DATASET RECORDS:
____________

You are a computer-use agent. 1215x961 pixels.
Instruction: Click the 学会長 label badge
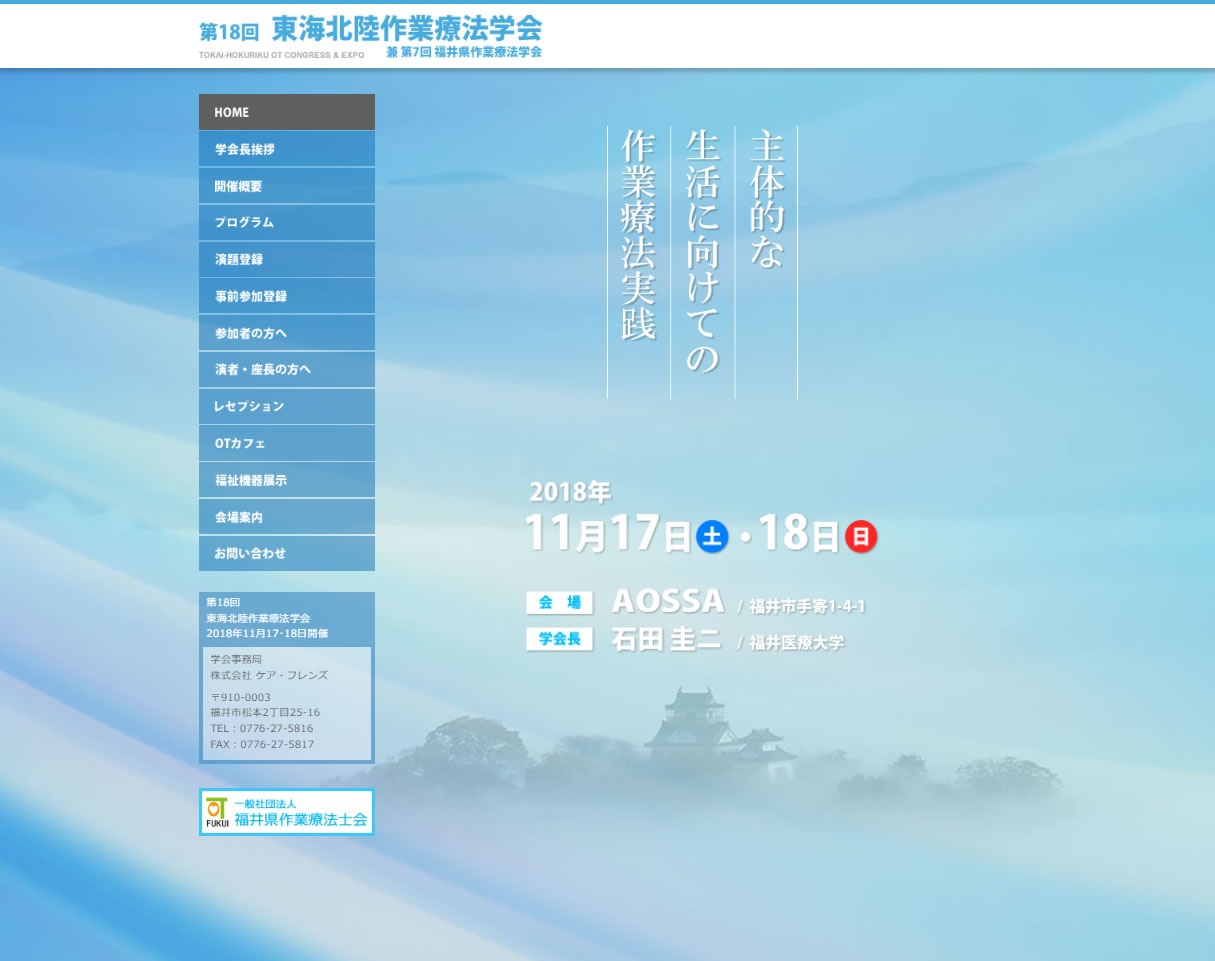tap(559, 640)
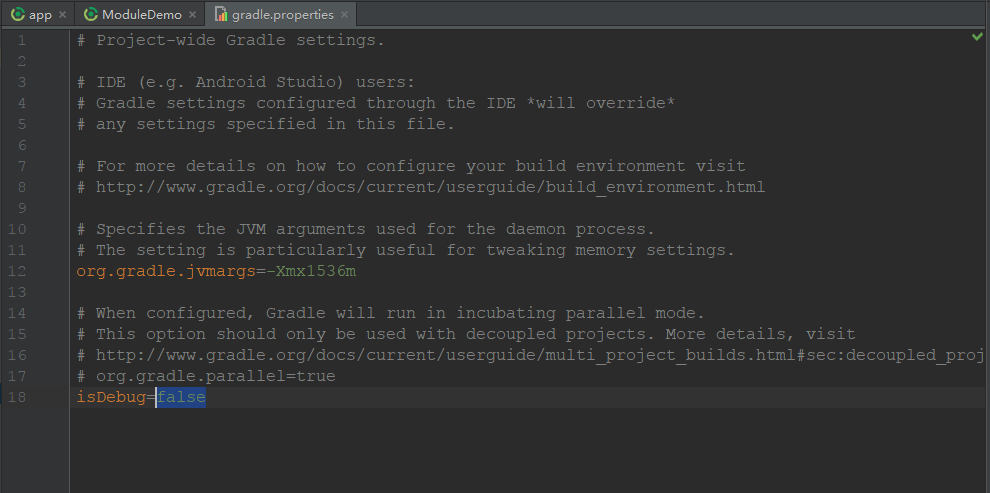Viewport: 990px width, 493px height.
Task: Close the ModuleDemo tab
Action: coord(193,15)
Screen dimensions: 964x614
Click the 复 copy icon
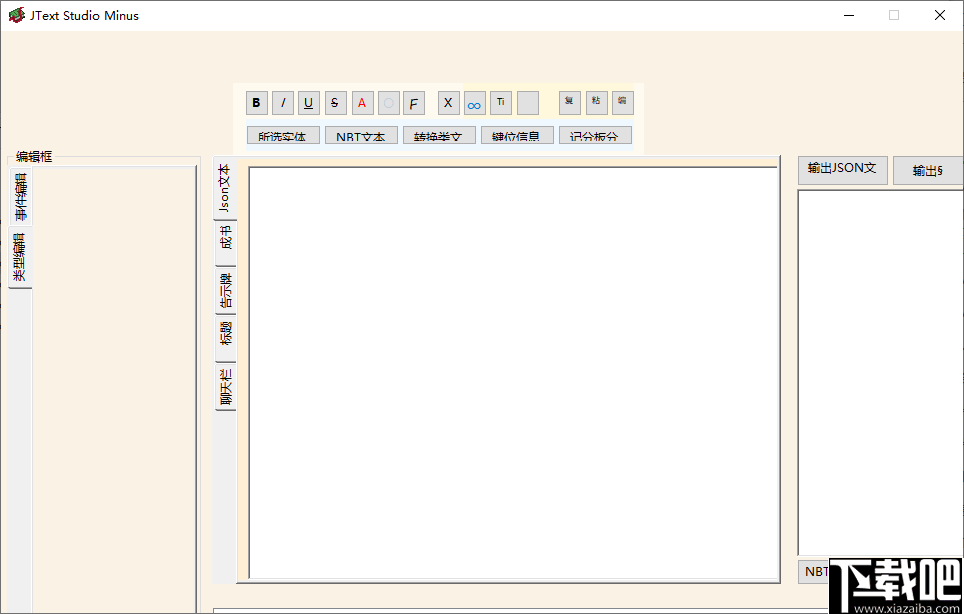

____________

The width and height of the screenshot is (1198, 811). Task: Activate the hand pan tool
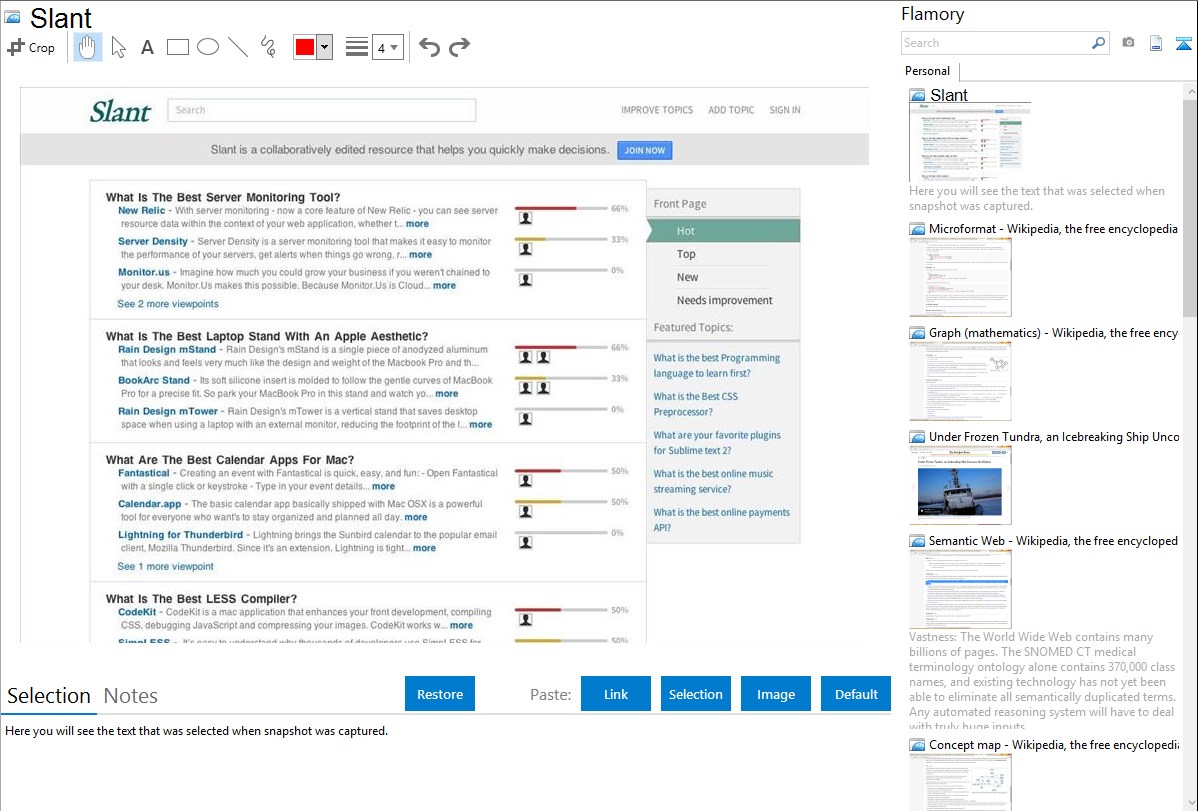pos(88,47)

____________

EXERCISE DESCRIPTION:
From the listing above, return the lines starting at the one with "Screen dimensions: 964x614" and ending at the one with "Click the 复 copy icon", both kept, exactly as they appear and nothing more.

RESPONSE TO THE TASK:
Screen dimensions: 964x614
Click the 复 copy icon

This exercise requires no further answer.